#### [REQUIRED WORK]
Quote all lines below exactly. Images stay out.

----- THE DATA -----

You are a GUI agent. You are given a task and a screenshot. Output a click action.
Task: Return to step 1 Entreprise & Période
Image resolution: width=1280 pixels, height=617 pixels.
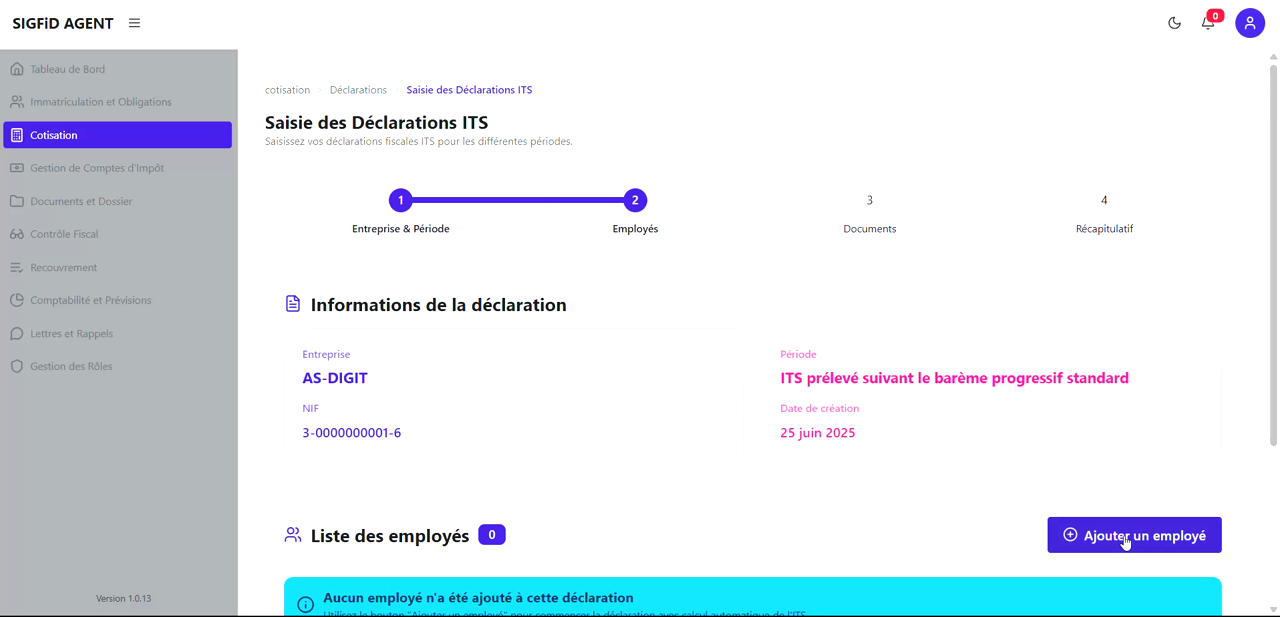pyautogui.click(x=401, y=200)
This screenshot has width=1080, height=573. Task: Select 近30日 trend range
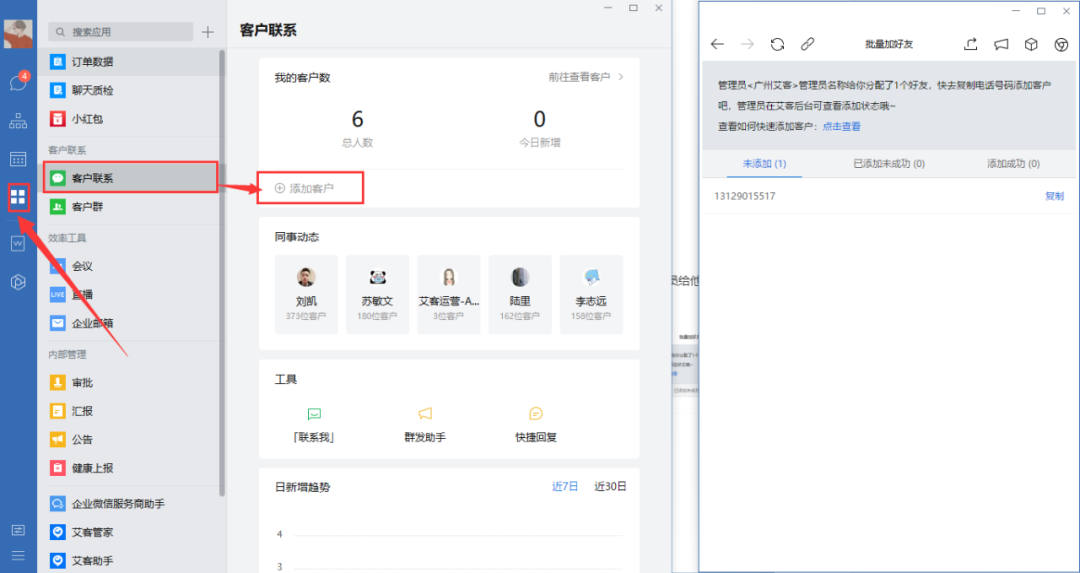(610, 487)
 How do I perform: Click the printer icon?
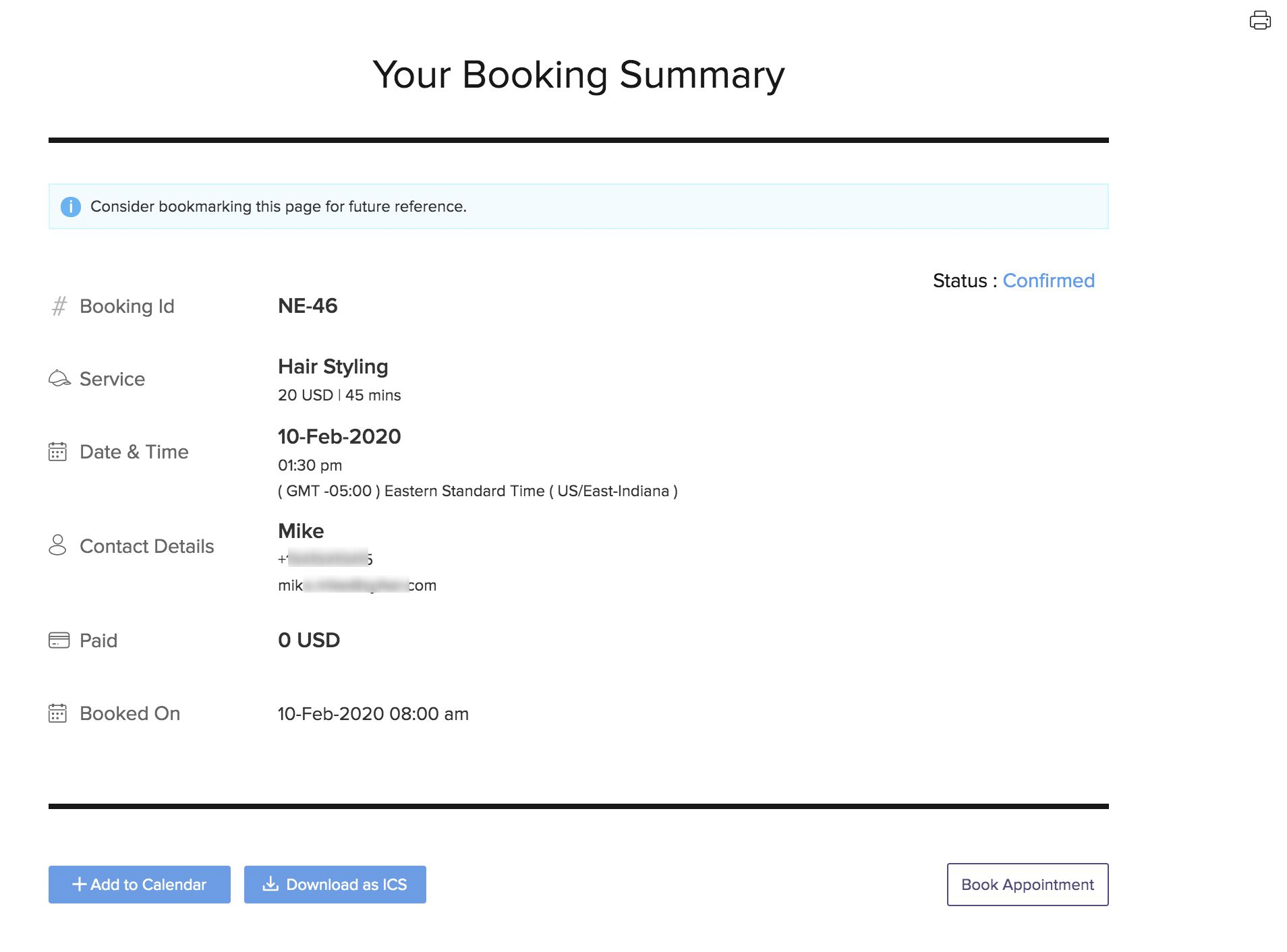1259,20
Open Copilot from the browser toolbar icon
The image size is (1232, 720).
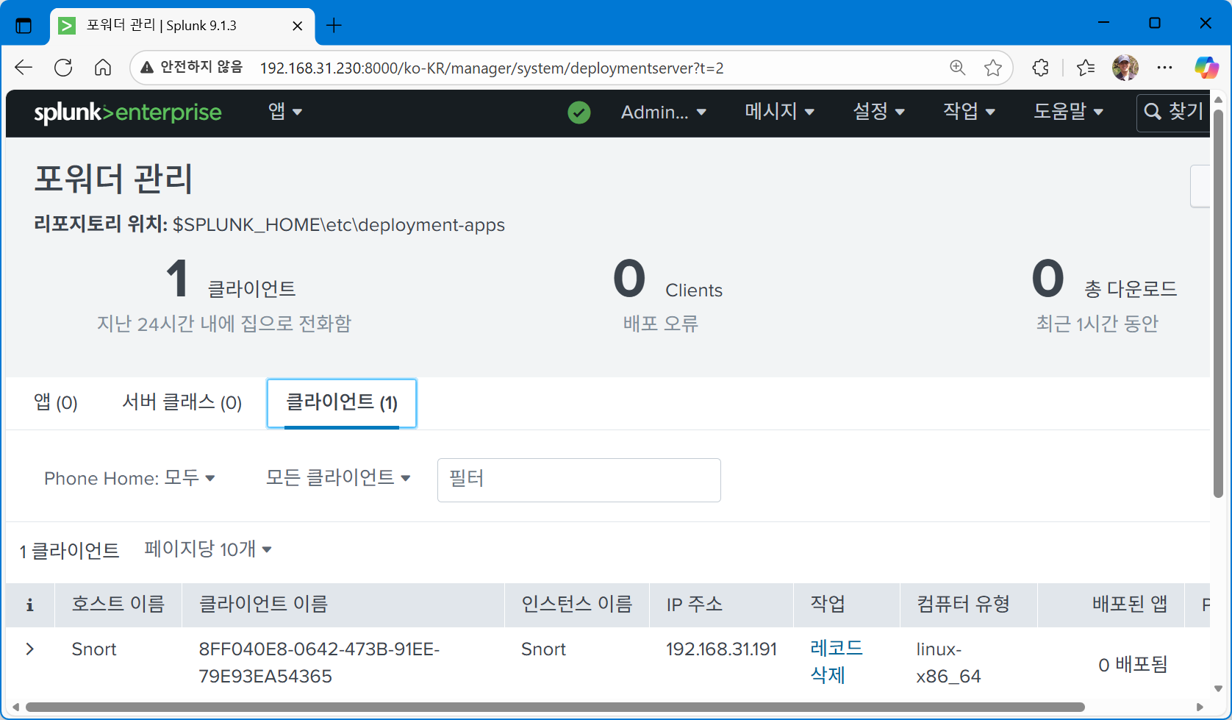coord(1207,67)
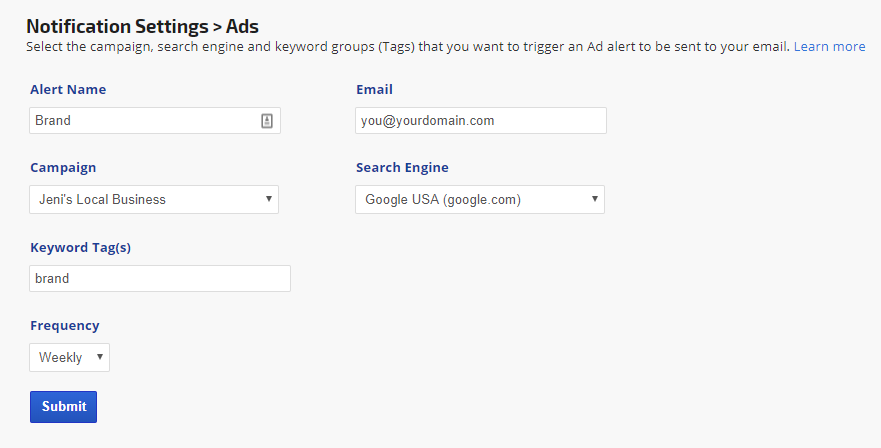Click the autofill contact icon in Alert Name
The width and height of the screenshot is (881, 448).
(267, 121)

-----

#### [ANSWER TO THE EXERCISE]
You are a GUI agent. You are given a task and a screenshot. Output a click action.
Task: Return to step 1 Entreprise & Période
Image resolution: width=1280 pixels, height=617 pixels.
pyautogui.click(x=401, y=200)
This screenshot has width=1080, height=573. Task: Select 近30日 trend range
(610, 487)
 How do I perform: Click the printer icon?
1259,20
Open Copilot from the browser toolbar icon
The image size is (1232, 720).
coord(1207,67)
Click the autofill contact icon in Alert Name
The width and height of the screenshot is (881, 448).
(267, 121)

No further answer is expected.